Id. at 754-55. This passage settles the threshold debate. When making the initial interstate-commerce determination, the Court did not analyze whether the gas was "in transit" by looking to the character of the interruptions. Instead, the Court saw gas placed in an interstate pipeline system and summarily found interstate commerce. Id. To the extent the Court's holding in Maryland is at odds with statements from older in-transit cases, we heed the Court's advice for dealing with a possible inconsistency: "If a precedent of this Court has direct application in a case, yet appears to rest on reasons rejected in some other line of decisions, [the lower court] should follow the case which directly controls, leaving to this Court the prerogative of overruling its own decisions." Quijas v. Shearson/Am. Express, Inc., 490 U.S. 477, 484 (1989). Maryland is on point, and we apply it to the facts at hand.

         ETC places its gas (some of which comes from out of state) in the HPL system, an intrastate pipeline that is connected to an interstate pipeline network. HPL eventually conveys a majority of the gas through those pipelines to ETC's out-of-state customers downstream. As a result, ETC's gas enters interstate commerce. See Maryland, 451 U.S. at 755. Maryland requires nothing more. The circumstances of ETC's storage-though critical to our later analysis-do not control at the outset.

         B. The Complete Auto Test Having found the gas in interstate commerce, we turn now to the four prongs of Complete Auto.

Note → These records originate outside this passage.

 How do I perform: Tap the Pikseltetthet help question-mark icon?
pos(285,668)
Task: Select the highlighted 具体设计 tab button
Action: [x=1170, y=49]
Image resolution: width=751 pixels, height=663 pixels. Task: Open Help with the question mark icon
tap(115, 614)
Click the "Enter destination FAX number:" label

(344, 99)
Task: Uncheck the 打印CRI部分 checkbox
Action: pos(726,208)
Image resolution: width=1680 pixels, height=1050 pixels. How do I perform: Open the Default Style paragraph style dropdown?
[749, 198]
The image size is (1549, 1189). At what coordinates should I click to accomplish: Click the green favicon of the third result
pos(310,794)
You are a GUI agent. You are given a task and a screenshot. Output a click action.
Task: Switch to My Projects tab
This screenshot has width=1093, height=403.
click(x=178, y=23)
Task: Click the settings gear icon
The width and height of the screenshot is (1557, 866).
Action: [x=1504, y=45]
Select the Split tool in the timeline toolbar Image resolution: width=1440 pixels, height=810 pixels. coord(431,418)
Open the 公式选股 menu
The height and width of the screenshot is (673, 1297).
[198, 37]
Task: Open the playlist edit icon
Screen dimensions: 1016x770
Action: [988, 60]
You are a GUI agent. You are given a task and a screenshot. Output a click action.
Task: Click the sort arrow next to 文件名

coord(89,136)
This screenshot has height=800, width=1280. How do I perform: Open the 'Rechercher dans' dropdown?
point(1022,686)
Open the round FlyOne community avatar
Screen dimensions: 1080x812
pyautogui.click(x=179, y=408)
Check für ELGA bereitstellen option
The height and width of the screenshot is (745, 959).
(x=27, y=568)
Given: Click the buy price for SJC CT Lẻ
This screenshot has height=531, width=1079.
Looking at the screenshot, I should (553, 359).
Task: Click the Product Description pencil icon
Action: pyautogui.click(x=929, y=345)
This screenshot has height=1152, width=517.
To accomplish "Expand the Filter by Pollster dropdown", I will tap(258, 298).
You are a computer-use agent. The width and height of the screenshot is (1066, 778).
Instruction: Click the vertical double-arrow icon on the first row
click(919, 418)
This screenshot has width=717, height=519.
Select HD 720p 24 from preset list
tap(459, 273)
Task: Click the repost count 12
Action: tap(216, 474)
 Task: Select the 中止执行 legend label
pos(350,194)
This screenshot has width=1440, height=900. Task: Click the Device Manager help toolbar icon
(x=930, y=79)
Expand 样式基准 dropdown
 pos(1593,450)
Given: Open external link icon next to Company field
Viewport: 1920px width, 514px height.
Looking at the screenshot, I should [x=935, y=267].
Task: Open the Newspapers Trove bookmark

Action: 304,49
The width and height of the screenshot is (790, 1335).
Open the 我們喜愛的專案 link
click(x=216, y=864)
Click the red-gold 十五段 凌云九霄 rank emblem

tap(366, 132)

         1. Substantial Nexus

         The first prong of the test requires us to determine whether ETC's gas has a substantial nexus with the taxing state. McNamara, 486 U.S. at 30. The purpose of this prong is to "limit the reach of state taxing authority so as to ensure that state taxation does not unduly burden interstate commerce." Quill Corp. v. North Dakota, 504 U.S. 298, 313 (1992). In effect, a state "will not be able to exact a fee simply for the privilege of passing through the state." Mo. Gas, 234 P.3d at 965. Vital to this question-and muddying the analysis of courts below-is the issue of precisely what must bear a substantial nexus to the state. See 476 S.W.3d at 508-09; Peoples Gas, 270 S.W.3d at 218. Is it the property, the taxpayer, or both? We must first dispel the confusion.

         In coming to different conclusions on the first prong, the court of appeals in this case and the court in Peoples both gave special significance to the physical presence of the taxpayer in the state. See 476 S.W.3d at 508-09; see also Peoples Gas, 270 S.W.3d at 218. Finding no substantial nexus, the Peoples court stressed, "[The taxpayer] maintains no office in Texas. Nor does it have any employees, representatives, or physical facilities in the State." 270 S.W.3d at 218. The court of appeals here, in distinguishing Peoples, emphasized that "ETC Marketing had offices and employees in Harris County and elsewhere in the state of Texas." 476 S.W.3d at 508. These distinctions may be among the quintessential due-process considerations of personal jurisdiction-i.e., a defendant's so-called "minimum contacts" with a state. But they are irrelevant to this Commerce Clause challenge.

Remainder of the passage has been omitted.